3−3−4 反射探査結果

前節までに述べた測定及び得られたデータの処理・解析に基づき,八線測線及び東鳥沼測線のそれぞれについて,重合後の時間断面図,マイグレーション後の時間断面図及び深度断面図を作成した.深度断面については,通常の表示方法のほかに,相対振幅強度をカラーで表示した断面図も作成した.相対振幅強度のカラー表示とは,断面の各トレースの振幅をその大きさに応じた色で表示したものである.通常の表示では,大きい振幅は隣のトレースの上に描かれるため細部が不明瞭となるが,この表示方法では,細部が明瞭となり,また,負の振幅も情報として得られる.

 作成した断面図は,以下のとおりである.

@ 八線測線

図3−4−1 重合後時間断面図

図3−4−2 マイグレーション後時間断面図

図3−4−3 深度断面図(縦:横=1:1)

図3−4−4 深度断面図(カラー表示,縦:横=1:1)

図3−4−5 深度断面図(カラー表示,縦:横=2:1)

A 東鳥沼測線

図3−4−6 重合後時間断面図

図3−4−7 マイグレーション後時間断面図

図3−4−8 深度断面図(縦:横=1:1)

図3−4−9 深度断面図(カラー表示,縦:横=1:1)

図3−4−10 深度断面図(カラー表示,縦:横=2:1)

なお,上記の重合後時間断面図,マイグレーション後時間断面図及び深度断面図(通常)は,縮尺1/5,000で作成したものを付図として巻末に添付した.

八線測線の解釈図を図3−4−11に示す.

本測線において,中富良野ナマコ山断層が示されている位置では,少なくとも標高‐500m程度以浅では,断層による反射面の切断はなく,撓曲構造となっていることが明らかとなった.地表のデータとの対比から,同撓曲帯の東縁で約45°の東傾斜を示す十勝火砕流堆積物(約1.4Ma)は,盆地内では標高‐300m〜‐400m程度に埋没しているものと推定される.また,盆地内で標高約‐300m以深の各反射面は,ほぼ平行な撓曲構造を示すが,標高約‐300m以浅では,撓曲部に向かって,各反射面間の間隔が狭くなっており,この撓曲の開始時期は,標高約‐300m付近の反射面形成直後,すなわち,十勝火砕流堆積物直後の可能性がある.

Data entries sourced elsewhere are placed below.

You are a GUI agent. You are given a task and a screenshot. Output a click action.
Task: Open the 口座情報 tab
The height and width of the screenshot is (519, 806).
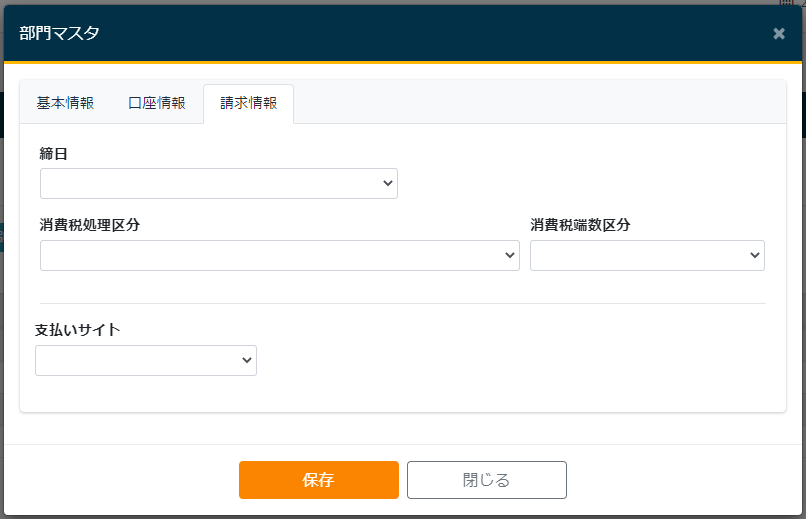[x=157, y=103]
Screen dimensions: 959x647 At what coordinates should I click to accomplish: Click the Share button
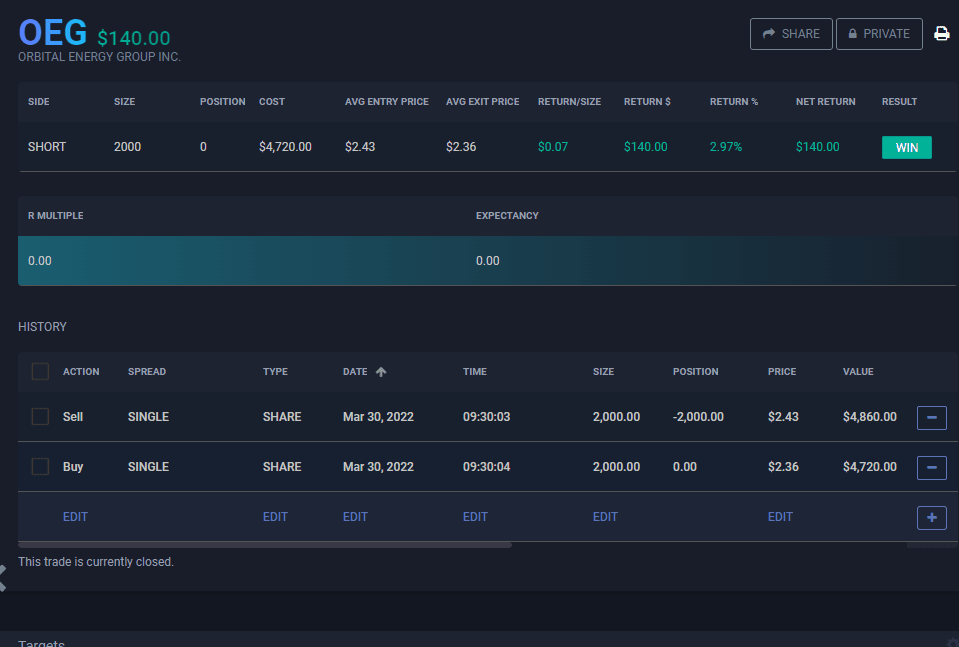(x=791, y=34)
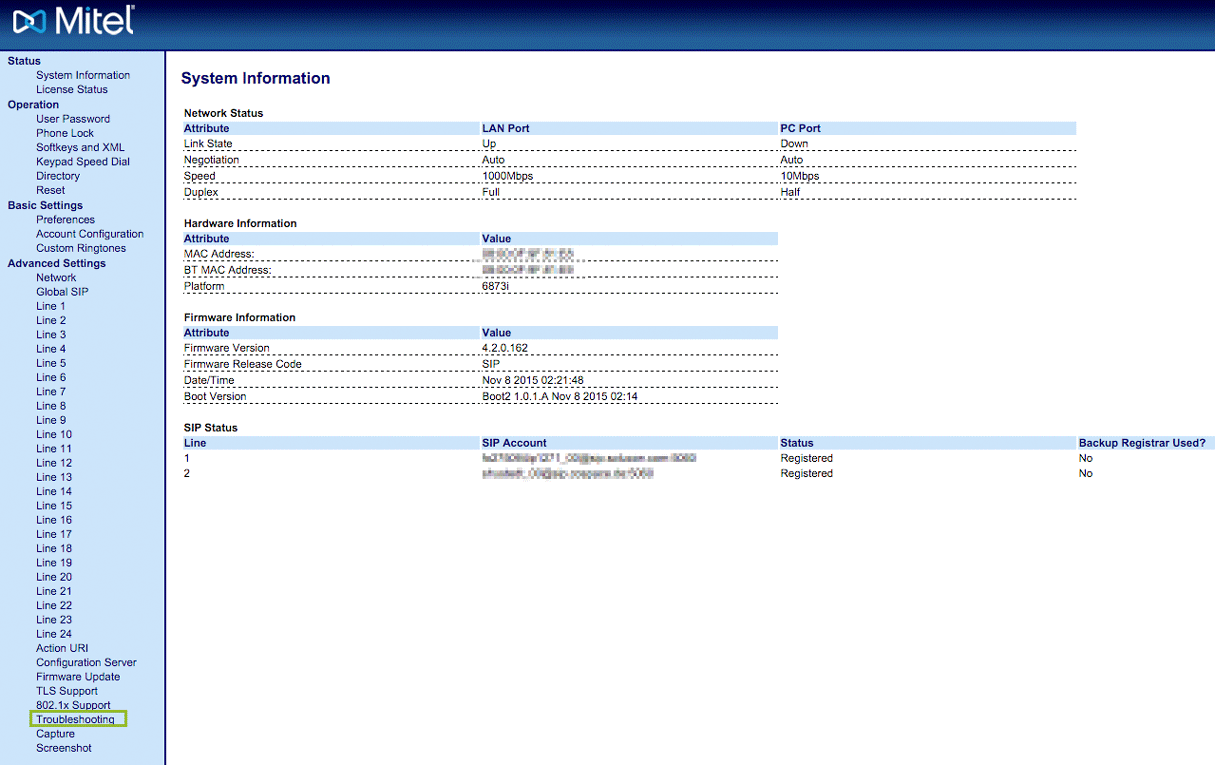
Task: Go to Account Configuration
Action: click(x=90, y=234)

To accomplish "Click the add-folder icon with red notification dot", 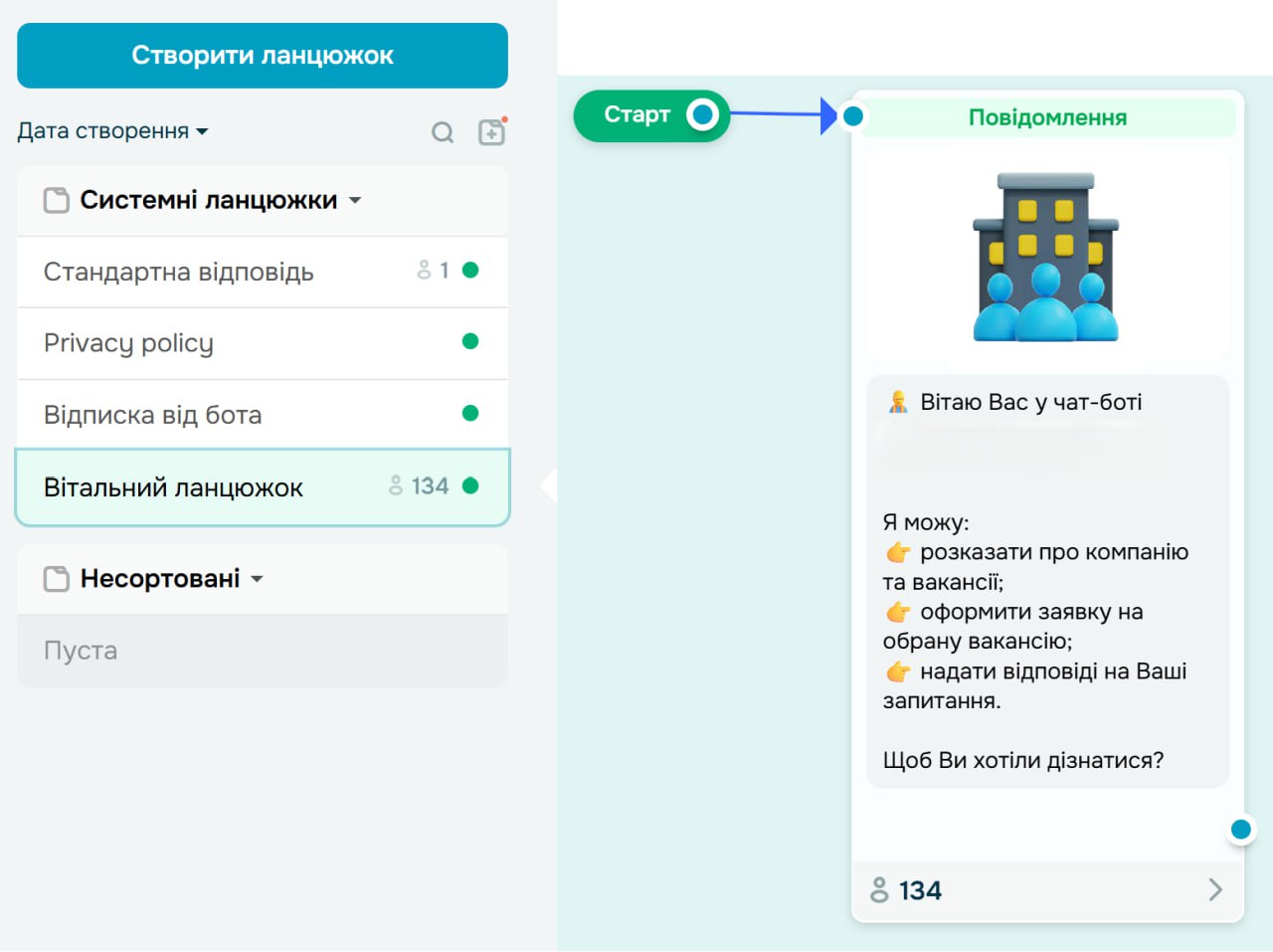I will (490, 130).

御料断層が示されている位置では,その西側の反射面が東方に傾斜し,CMP番号450付近ないし530付近で不連続となることから,同位置付近に表層部まで達する東上がりの逆断層が存在する可能性がある.CMP番号450付近〜530付近の間では,反射面が乱れているため,断層の位置が特定できない.また,後述する本測線の北方の中御料で実施したボーリング調査結果によると,NG‐5孔において,深度43m付近で十勝火砕流堆積物の上面が確認されていることを考慮すると,同火砕流堆積物は下位層の上面の凹凸を埋めて堆積しているものと考えられる.一方,西方では,CMP番号110付近に断層が推定される.

東鳥沼測線の解釈図を図3−4−12に示す.

本測線では,CMP番号620付近から東側で,地表部から標高0m付近まで,若干西傾斜を示し連続の良い反射面が認められ,これが十勝火砕流堆積物に相当するものと考えられる.

一方,八線測線において十勝火砕流堆積物が標高‐300m付近まで埋没しているものと推定されたことを考慮すると,本測線の盆地側では標高‐200m付近の反射面が十勝火砕流堆積物の上面に対比される可能性がある.この場合,山地側の十勝火砕流堆積物は標高300m付近まで分布していることから,盆地側と山地側とで,同火砕流堆積物の上面に約500mの高度差があることになるが,CMP番号270付近からCMP番号620付近にかけて,反射が不明瞭であることから,この高度差が断層によるものか否か,確実ではない.